Programming newfag here. I'm trying to make a c program that determines whether a number is prime. It isn't working properly though. It only indicate that the number is not prime, regardless of the number, so something wrong. Anybody can help?
#include<stdio.h>
int main(void)
{
int number;
int count;
int divisor = 2;
printf("Input number for primality testing\n");
scanf("d",number);
while (divisor < number/2) {
if (number % divisor == 0) {
break;
}
else
divisor++;
}
if (divisor == number/2) {
printf("Number is prime\n");
}
else {
printf("Number is not prime\n");
}
return 0;
}
You want if (divisor > number/2) to check if no divisor was found.

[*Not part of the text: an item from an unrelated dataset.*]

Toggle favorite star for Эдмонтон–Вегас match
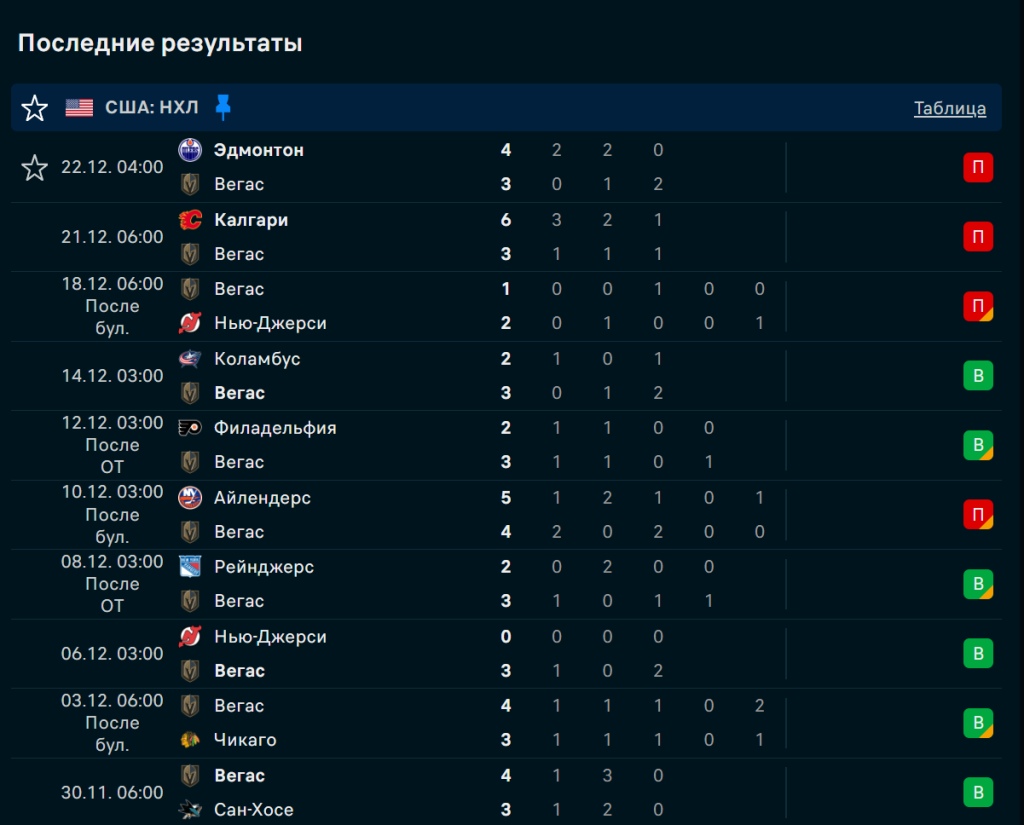This screenshot has width=1024, height=825. (35, 168)
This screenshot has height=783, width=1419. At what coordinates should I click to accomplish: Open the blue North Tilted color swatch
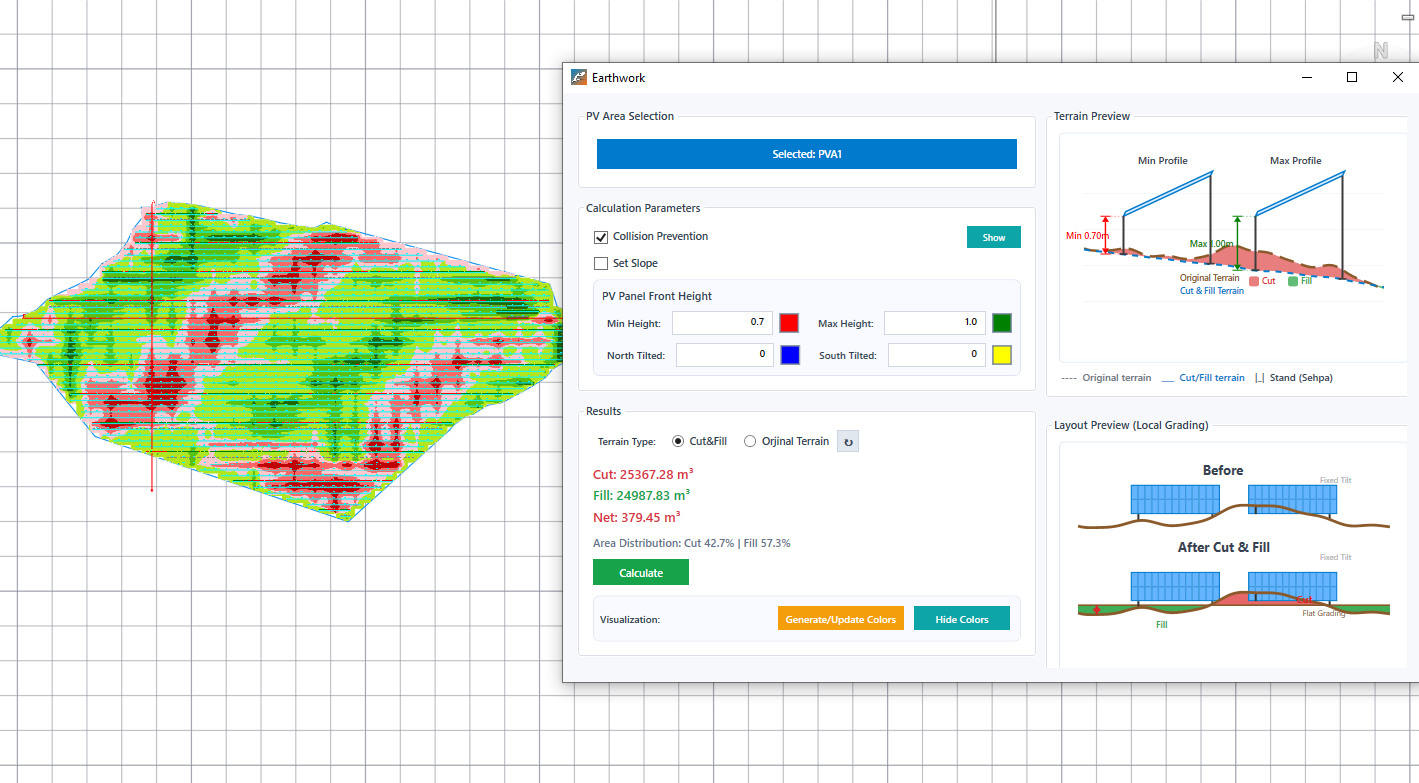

The last divisor++ will make it greater than number/2. At the moment, only the number 4 will be counted as prime (it's divisible by two, and 2 == 4/2 satisfies the condition).
Name:
Anonymous2008-09-25 14:36
Thanks, i'll try now
Name:
Anonymous2008-09-25 14:40
Thanks for the effort, I understand what you mean, but it not working. I used some printf's and found that the program never reach the else to increment the divisor. I still don't know why?
also while we're at it, read up on the sieve of eratosthenes. you don't need to go to n/2, you've reached the end at n^(1/2), and also you can get rid of many of the divisors as nonprime while going through them.
Name:
Anonymous2008-09-25 15:43
This is much better, thanks for the n^(1/2) tip, makes it a bit faster. The program works now, although only for numbers up to 2^32. Heres the code now. The if statement at the end seems kind of messy, but it works.
#include<stdio.h>
int main(void)
{
unsigned int number;
unsigned int divisor = 2;
printf("Input number for primality testing (max 4294967295)\n");
scanf("%d",&number);
while (divisor < number^(1/2)) {
if (number % divisor == 0) {
break;
}
else {
divisor++;
}
}
if ((divisor == number^(1/2) && number != 4)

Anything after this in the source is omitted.